For the data below, give the number of lines containing "dropdown" and nothing more.

##### MATERIAL PROVIDED

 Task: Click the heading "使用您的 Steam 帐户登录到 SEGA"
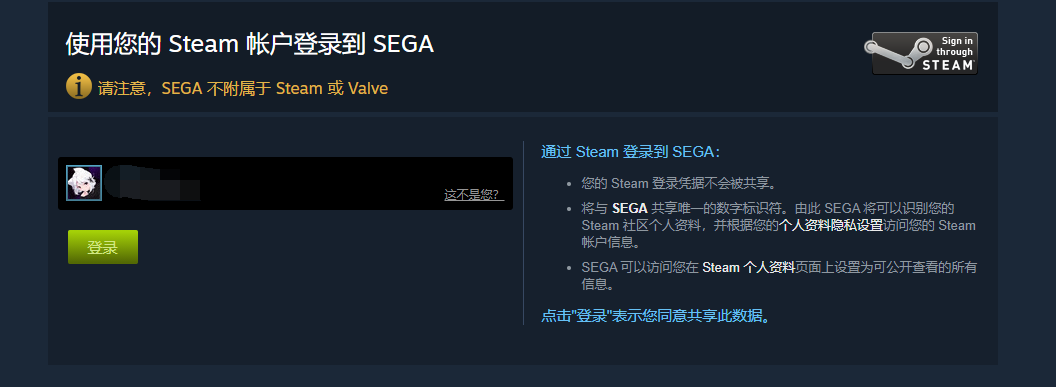(x=250, y=44)
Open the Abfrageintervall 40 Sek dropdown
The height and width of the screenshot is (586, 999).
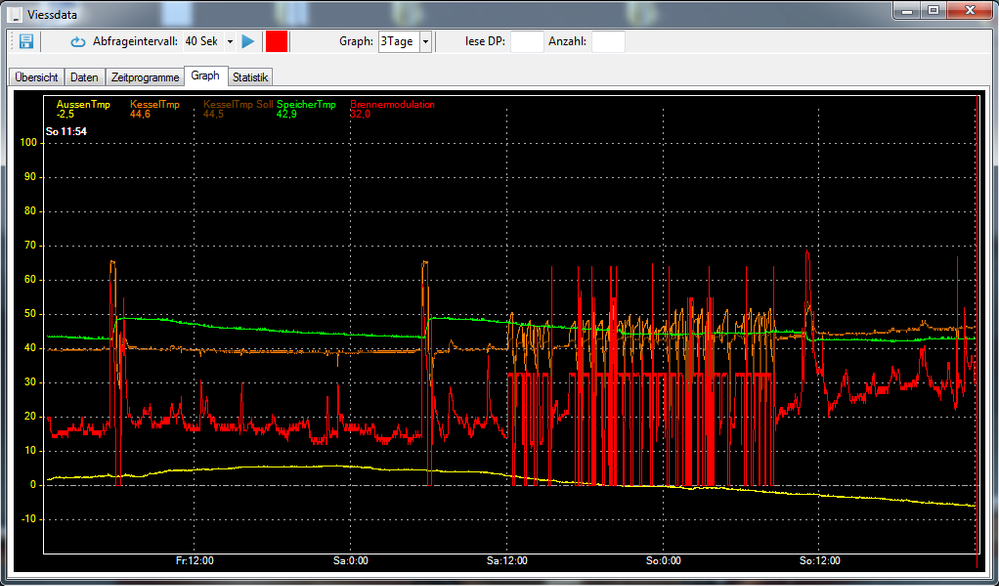click(x=230, y=42)
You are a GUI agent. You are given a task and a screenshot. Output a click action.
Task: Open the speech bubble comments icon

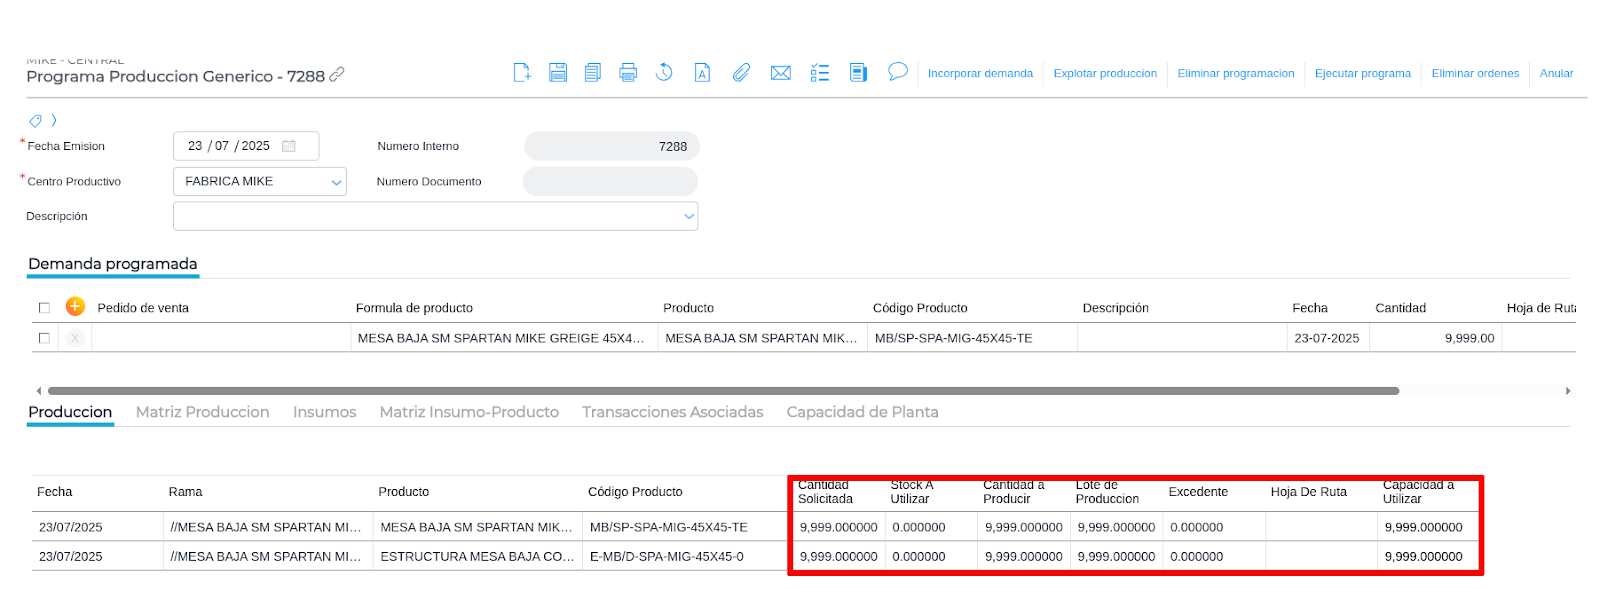(x=898, y=72)
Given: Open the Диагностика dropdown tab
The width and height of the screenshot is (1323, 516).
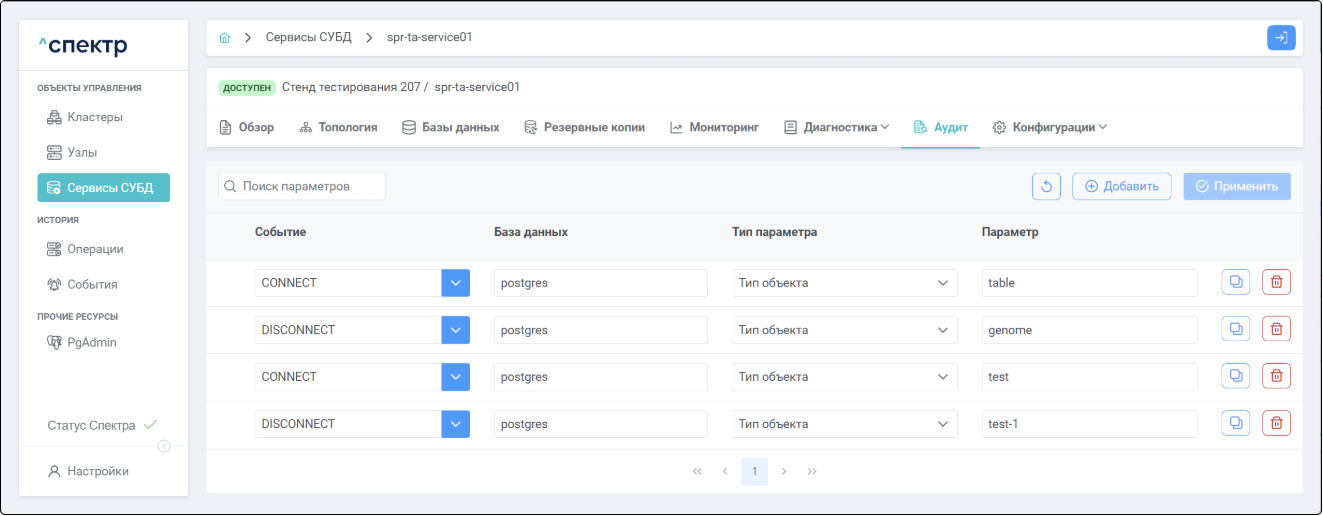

##########

**SOLUTION TO THIS EXERCISE**.
2